某运输案中,法院认定保险公司承担60%主要责任,原告因长期投保具有一定保险知识,且为降低保费选择货运险存在投机性,承担40%次要责任;上述物流案的责任划分亦遵循此逻辑,兼顾了对保险公司专业义务的严格要求与对投保人审慎义务的合理考量。
(二)损失范围的界定
损失范围的界定则以投保人的信赖利益损失为限,且不得超过合同履行利益。保险责任不成立时,投保人的损失主要为其因保险事故实际承担的赔偿金额,同时需扣除保险合同约定的免赔额,对于与事故无直接关联、证据不足的费用,法院不予支持。

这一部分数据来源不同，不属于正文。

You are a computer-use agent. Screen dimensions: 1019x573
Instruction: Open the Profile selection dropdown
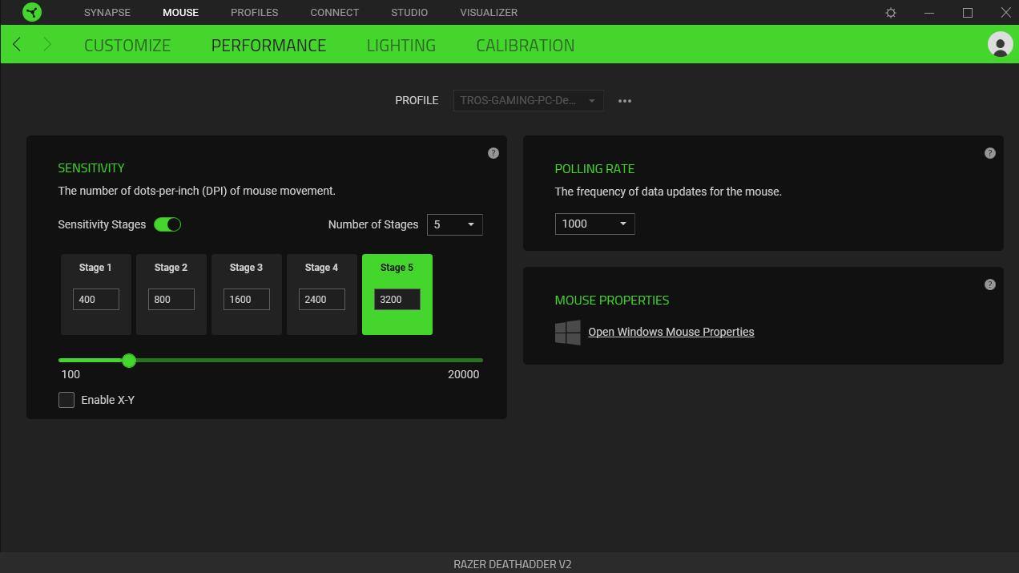(528, 101)
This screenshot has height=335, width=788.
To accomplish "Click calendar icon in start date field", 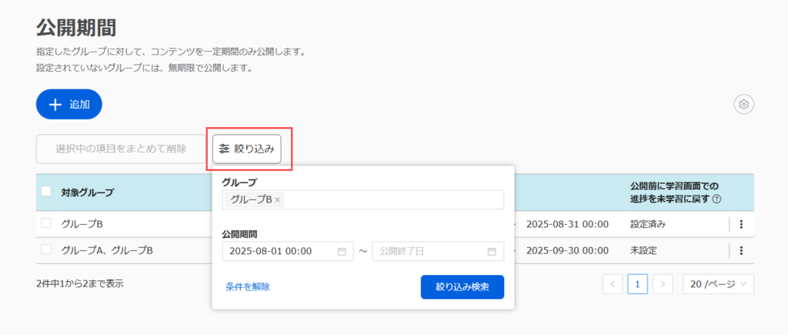I will tap(341, 251).
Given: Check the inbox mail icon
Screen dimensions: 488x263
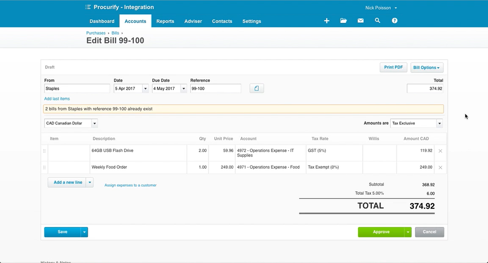Looking at the screenshot, I should [360, 21].
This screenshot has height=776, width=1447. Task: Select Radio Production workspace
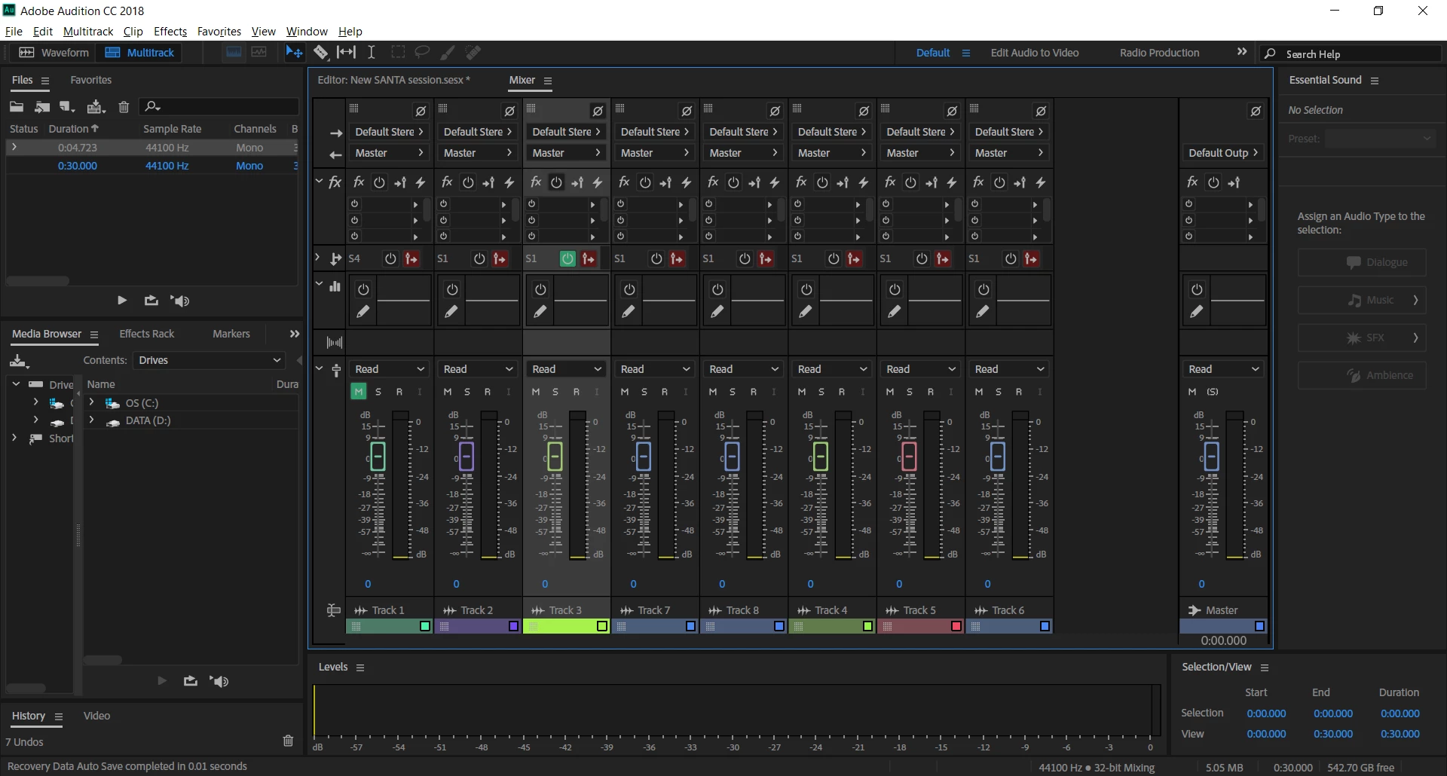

上述某运输案中,法院以生效判决确认的货损金额为基础,扣除10%免赔额后,结合鉴定费确定实际损失,对证据瑕疵的施救费、运费未予认定;上述某物流案中,以货主获赔的保险金扣除免赔额后的金额,作为原告的合同履行利益损失。同时,若投保人在合同履行中存在未申报运输情况等违约行为,法院也会在损失赔偿中予以考量,平衡双方利益。
缔约过失责任在保险合同中的适用,不仅为投保人提供了保险责任不成立时的索赔路径,更对保险公司的缔约行为形成了司法约束,倒逼其履行专业告知说明义务,规范保险市场经营行为。从司法实践来看,该制度的适用填补了保险合同履行中投保人的权利救济空白,打破了“保险责任不成立即索赔无门”的困境,体现了诚实信用原则在保险法领域的核心价值。对于投保人而言,在遭遇保险拒赔且保险责任不成立时,可审查保险公司在缔约过程中是否存在未履行告知说明义务等过错行为,以此主张缔约过失责任要求赔偿;对于保险公司而言,需强化缔约阶段的义务履行,针对投保人的经营性质、投保需求,如实释明险种差异、保险利益、理赔规则等重要事项,避免因缔约过错承担赔偿责任。
综上,缔约过失责任制度在保险合同领域的运用,为保险责任不成立时的权利救济构建了有效路径,其以诚实信用原则为基础,平衡了保险合同双方的缔约地位与权利义务。在保险市场日益复杂的背景下,该制度的适用不仅有助于解决投保人与保险公司之间的理赔纠纷,更能推动保险行业的规范化发展,让保险合同的订立与履行更贴合公平正义的法律内涵,真正实现保险的风险保障功能。